Here is Petr on Twitter, here is the viral video he had a hand in creating and promoting, his work has been truly impressive, and I also would like to offer praise and recognition to all of the people who have worked with him.
The covid19india project is a website for tracking the progress of Covid-19 cases through India, and it is the result of a collaboration.
It is based on a large volunteer group that is rapidly aggregating and verifying patient-level data by crowdsourcing.They portray a website for tracking the progress of Covid-19 cases through India and open-sources all the (non-personally identifiable) data for researchers and analysts to consume. The data for the react based website and the cluster graph are a crowdsourced Google Sheet filled in by a large and hardworking Ops team at covid19india. They manually fill in each case, from various news sources, as soon as the case is reported. Top contributor amongst 100 odd other code contributors and the maintainer of the website is Jeremy Philemon, an undergraduate at SUNY Binghamton, majoring in Computer Science. Another interesting contribution is from Somesh Kar, a 15 year old high school student at Delhi Public School RK Puram, New Delhi. For the COVID-19 India tracker he worked on the code for the cluster graph. He is interested in computer science tech entrepreneurship and is a designer and developer in his free time. Somesh was joined in this effort by his brother, Sibesh Kar, a tech entrepreneur in New Delhi and the founder of MayaHQ.
3. Debes Christiansen, the head of department at the National Reference Laboratory for Fish and Animal Diseases in the capital, Tórshavn, Faroe Islands.
Here is the story of Debes Christiansen. Here is one part:
A scientist who adapted his veterinary lab to test for disease among humans rather than salmon is being celebrated for helping the Faroe Islands avoid coronavirus deaths, where a larger proportion of the population has been tested than anywhere in the world.
Debes was prescient in understanding the import of testing, and also in realizing in January that he needed to move quickly.
Please note that I am trying to reach Debes Christiansen — can anyone please help me in this endeavor with an email?
Here is the list of the first cohort of winners, here is the original prize announcement. Most of the prize money still remains open to be won. It is worth noting that the winners so far are taking the money and plowing it back into their ongoing and still very valuable work.
Chris McIntyre from Wellington emails me:
“Pleased to share that COVID-19 Policy Watch is now live at www.covid19policywatch.org [links fixed]. We currently cover federal policies for 12 countries, including the US, UK, and China, with 15 more underway. We expect to expand our network of publishing partners from three, to five over the coming days. All feedback is most welcome.

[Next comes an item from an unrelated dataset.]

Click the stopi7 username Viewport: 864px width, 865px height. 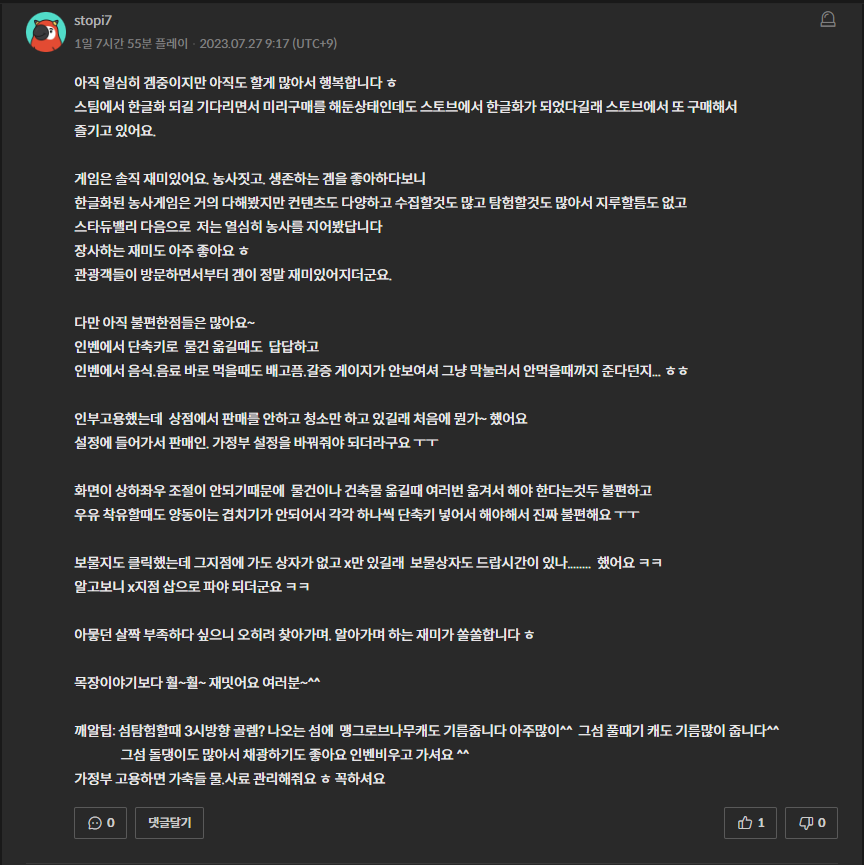(93, 20)
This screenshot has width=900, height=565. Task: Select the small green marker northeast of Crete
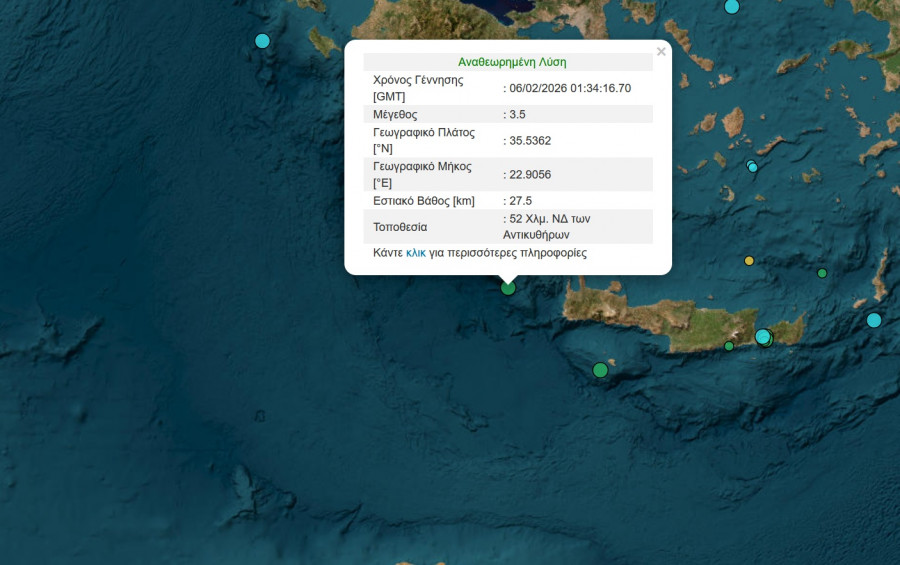coord(822,273)
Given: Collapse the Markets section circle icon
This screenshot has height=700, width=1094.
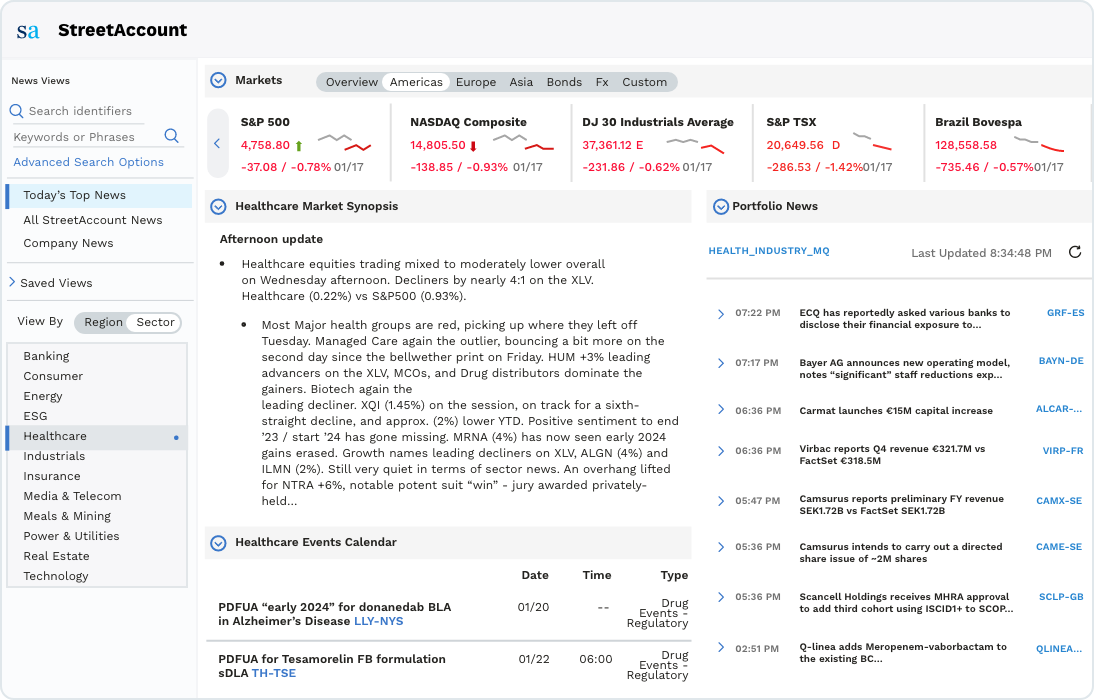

A blurb for MR readers to edit as you see fit:
We aim for COVID-19 Policy Watch to be the most accessible source for governments’ policy responses to COVID-19 so that researchers, policymakers, journalists, and the general public can quickly learn about and compare governments’ responses. If you think this is important, we’d love your help: we’re seeking publishing partners (news media, universities, research groups) to keep country policies up to date, and experienced front- and back-end Drupal devs to help build new features. Interested parties should email firstname.lastname@example.org.
TC again: I am pleased to announce that Policy.NZ is a new Emergent Ventures winner (not Fast Grants with its biomedical orientation, rather “classic” Emergent Ventures).